FACT OR FICTION: Giving a part-time employee full-time hours may be FMLA retaliation?

Fact or Fiction?That’s right folks. It’s time for another edition of “Fact or Fiction” a/k/a “Quick Answers to Quick Questions” a/k/a QATQQ f/k/a “I don’t feel like writing a long blog post.”

Come on, gang! Did you see yesterday’s blog masterpiece? Those .gif’s don’t animate themselves. My little elves — I’m classifying them as FLSA exempt by the way — crank the wheel every time you land on the page. So, cut me some slack; I’m taking it easy today.

But, check this out. We have a part-time employee who claims that her three requests for leave under the Family and Medical Leave Act to care for a sick spouse are denied. Then, less than a month later, her boss gives her full-hours.

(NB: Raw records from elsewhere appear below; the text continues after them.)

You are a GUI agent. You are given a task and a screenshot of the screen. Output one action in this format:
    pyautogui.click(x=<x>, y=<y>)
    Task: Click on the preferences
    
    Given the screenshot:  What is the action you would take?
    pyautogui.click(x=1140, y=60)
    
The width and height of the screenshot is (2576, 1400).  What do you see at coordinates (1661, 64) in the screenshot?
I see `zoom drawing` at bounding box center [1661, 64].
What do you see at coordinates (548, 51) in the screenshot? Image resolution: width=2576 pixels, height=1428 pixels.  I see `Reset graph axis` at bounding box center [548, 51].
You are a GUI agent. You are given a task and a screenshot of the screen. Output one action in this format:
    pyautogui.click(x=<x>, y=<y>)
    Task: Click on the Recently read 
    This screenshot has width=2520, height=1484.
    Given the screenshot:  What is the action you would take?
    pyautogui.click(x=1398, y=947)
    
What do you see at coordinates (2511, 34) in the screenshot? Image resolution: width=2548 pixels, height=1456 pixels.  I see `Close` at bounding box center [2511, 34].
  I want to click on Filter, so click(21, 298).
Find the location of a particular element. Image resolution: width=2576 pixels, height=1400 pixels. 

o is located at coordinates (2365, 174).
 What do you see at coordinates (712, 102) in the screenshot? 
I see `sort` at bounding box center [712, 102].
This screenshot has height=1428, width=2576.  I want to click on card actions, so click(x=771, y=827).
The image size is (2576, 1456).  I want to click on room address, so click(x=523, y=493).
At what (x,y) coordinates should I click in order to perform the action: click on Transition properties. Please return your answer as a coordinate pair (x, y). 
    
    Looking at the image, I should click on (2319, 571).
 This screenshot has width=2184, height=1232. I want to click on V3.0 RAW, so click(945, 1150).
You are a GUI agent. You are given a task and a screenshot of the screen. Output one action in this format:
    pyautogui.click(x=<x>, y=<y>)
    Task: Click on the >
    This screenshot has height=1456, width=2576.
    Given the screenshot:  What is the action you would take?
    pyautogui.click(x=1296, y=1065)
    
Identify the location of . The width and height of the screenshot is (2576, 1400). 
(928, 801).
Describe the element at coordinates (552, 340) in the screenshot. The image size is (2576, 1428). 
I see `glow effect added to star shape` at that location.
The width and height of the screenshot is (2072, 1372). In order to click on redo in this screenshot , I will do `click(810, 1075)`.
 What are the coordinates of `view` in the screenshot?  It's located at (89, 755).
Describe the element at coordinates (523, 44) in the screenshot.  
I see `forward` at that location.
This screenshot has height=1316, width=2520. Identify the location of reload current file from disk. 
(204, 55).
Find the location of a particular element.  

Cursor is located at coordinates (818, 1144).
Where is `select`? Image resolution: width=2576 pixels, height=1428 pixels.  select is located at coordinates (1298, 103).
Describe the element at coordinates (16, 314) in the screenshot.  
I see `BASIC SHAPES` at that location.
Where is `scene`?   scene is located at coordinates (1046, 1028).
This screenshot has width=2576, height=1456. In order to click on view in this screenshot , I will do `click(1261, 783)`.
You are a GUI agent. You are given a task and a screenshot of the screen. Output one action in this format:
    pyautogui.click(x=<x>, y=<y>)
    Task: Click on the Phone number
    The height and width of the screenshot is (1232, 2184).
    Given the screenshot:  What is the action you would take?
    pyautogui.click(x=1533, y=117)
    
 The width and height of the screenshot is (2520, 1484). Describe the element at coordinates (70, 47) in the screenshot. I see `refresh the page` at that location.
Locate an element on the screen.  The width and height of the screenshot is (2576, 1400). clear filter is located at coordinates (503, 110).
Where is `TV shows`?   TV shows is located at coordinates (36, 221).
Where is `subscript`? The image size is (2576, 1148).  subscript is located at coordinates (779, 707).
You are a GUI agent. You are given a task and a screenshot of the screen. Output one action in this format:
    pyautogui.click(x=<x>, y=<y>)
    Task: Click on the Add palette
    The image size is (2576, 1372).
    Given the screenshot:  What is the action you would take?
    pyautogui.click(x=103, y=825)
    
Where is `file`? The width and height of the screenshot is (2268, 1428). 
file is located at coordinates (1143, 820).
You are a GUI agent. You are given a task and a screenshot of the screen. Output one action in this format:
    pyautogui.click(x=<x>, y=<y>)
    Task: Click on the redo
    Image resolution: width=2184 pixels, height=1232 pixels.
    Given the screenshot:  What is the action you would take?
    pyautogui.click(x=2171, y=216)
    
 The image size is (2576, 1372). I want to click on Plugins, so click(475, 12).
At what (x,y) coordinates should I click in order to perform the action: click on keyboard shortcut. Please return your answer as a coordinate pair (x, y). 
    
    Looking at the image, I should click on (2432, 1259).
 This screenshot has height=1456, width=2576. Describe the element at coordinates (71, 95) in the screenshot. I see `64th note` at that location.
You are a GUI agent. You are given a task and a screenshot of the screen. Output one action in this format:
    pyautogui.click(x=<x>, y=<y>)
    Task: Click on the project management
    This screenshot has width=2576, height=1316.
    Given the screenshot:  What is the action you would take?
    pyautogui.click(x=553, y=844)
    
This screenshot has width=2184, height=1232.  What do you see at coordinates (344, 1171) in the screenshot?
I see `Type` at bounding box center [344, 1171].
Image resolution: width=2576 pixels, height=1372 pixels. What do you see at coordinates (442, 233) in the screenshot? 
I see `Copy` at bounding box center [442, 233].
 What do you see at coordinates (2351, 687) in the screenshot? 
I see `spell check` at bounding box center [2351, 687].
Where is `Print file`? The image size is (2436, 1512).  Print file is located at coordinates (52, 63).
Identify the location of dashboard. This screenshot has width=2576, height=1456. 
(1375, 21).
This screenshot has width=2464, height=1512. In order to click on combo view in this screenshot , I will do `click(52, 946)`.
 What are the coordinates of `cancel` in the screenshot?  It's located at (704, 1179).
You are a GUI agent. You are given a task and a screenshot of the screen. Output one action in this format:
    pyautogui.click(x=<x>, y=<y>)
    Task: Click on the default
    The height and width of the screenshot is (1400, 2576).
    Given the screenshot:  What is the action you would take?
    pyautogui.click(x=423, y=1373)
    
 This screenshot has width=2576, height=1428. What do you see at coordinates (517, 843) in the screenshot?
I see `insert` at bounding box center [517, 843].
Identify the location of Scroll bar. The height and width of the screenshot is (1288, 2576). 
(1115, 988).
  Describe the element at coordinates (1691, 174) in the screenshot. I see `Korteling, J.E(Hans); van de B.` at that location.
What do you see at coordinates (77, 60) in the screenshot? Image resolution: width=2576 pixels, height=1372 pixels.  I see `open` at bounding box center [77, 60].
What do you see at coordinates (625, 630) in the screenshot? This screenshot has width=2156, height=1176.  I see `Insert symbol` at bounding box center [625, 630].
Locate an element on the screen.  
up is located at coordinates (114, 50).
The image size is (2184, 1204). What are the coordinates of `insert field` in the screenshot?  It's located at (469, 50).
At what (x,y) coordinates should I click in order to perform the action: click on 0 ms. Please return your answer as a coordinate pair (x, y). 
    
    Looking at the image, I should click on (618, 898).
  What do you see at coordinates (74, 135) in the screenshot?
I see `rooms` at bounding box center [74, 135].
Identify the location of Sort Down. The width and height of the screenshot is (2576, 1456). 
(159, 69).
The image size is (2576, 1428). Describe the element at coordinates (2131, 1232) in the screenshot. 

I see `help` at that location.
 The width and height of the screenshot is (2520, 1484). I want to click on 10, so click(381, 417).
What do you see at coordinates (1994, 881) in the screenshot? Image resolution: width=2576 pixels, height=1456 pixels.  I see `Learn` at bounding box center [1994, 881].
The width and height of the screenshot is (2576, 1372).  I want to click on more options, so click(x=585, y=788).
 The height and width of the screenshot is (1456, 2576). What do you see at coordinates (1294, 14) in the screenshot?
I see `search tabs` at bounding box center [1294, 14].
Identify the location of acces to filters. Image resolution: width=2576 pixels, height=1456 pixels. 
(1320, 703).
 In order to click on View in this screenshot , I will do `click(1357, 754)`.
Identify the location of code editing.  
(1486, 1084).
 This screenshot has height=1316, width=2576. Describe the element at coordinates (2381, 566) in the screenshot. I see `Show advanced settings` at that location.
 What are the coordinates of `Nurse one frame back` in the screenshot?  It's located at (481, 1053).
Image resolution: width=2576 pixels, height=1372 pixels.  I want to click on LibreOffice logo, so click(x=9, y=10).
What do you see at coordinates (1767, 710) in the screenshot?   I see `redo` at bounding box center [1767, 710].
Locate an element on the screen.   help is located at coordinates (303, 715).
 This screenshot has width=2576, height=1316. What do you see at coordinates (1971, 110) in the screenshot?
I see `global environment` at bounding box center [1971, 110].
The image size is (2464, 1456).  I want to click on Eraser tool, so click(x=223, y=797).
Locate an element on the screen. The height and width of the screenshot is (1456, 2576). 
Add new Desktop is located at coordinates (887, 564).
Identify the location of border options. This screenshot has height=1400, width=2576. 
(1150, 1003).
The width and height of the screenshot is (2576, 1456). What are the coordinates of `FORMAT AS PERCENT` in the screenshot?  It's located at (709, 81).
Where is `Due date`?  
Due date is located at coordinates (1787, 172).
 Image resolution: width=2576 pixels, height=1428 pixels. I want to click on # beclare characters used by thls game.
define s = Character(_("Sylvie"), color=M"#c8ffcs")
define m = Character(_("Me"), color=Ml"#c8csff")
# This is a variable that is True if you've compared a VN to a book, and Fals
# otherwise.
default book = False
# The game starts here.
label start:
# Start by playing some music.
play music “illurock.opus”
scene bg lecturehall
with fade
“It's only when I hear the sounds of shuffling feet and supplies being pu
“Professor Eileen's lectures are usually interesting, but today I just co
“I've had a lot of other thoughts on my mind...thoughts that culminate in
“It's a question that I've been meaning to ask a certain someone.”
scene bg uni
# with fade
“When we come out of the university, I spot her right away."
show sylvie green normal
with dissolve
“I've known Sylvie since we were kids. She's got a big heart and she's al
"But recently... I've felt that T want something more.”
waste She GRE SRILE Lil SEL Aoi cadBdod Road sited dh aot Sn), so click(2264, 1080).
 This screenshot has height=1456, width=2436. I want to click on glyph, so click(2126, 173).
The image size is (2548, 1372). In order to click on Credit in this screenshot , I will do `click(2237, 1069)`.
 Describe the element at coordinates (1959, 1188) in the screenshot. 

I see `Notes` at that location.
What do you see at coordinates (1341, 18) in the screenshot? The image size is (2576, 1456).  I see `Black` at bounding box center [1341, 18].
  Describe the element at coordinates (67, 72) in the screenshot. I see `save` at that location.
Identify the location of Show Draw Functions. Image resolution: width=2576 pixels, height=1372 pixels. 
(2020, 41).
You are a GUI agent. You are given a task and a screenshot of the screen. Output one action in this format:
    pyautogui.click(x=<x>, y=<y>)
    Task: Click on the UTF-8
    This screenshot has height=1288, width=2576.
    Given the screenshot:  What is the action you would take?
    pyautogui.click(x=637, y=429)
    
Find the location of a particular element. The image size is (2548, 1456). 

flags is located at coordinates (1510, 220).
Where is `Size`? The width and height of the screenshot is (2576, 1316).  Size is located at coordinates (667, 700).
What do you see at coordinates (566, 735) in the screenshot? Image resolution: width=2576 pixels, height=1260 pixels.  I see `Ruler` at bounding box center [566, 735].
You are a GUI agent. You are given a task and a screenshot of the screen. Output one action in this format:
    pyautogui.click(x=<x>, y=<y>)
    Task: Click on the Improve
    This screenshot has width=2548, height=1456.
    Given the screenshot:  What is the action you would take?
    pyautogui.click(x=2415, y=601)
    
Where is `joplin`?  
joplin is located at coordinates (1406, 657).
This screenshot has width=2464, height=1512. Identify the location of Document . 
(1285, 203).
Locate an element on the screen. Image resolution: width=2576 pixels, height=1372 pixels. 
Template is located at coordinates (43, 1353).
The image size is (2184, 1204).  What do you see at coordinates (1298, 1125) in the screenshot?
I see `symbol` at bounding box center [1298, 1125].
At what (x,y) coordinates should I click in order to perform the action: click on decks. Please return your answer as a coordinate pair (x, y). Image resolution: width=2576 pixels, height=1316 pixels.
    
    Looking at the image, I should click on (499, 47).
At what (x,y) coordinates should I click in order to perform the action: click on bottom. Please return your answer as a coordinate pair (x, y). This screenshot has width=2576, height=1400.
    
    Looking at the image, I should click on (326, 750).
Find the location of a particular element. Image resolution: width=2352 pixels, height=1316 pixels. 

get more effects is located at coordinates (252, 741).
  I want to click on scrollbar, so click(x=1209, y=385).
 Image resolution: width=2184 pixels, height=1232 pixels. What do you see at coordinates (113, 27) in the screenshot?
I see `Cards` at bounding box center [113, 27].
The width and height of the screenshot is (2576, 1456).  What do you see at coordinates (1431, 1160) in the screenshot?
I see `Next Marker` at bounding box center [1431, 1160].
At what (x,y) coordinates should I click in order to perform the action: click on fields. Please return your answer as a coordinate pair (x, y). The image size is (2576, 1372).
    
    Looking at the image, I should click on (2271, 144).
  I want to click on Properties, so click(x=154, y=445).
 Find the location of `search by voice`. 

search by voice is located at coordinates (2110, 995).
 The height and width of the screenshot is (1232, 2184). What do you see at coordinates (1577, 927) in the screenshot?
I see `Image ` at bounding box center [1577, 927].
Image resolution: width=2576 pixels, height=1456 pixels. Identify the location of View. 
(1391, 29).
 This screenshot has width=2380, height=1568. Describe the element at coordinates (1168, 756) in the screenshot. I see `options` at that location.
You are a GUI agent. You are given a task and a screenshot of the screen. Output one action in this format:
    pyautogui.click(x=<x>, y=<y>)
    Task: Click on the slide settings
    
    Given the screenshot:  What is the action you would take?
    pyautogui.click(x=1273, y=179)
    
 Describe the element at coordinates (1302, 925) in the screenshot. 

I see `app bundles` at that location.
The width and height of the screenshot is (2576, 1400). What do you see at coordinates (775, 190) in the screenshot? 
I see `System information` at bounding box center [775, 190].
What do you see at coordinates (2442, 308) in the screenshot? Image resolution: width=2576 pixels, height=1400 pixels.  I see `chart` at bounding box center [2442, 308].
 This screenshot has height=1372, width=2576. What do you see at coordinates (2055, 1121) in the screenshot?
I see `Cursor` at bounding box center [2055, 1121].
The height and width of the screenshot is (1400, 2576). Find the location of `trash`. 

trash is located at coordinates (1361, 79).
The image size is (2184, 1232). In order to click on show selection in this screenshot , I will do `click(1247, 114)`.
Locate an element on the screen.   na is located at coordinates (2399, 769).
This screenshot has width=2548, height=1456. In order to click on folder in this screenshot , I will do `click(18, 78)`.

In this economy?!? What nerve!

But, possible FMLA retaliation claim?

Yes, according to a Maryland federal court in this opinion. Assigning full-time work to a part-time employee may constitute an adverse employment action, which, along with the protected activity (the FMLA request), and a connection between request and hours, completes the FMLA retaliation trinity.

So, learn from this and be careful about adjusting the terms and conditions of employment — in any way that could arguably be construed as adverse — shortly after an employee requests/takes FMLA leave.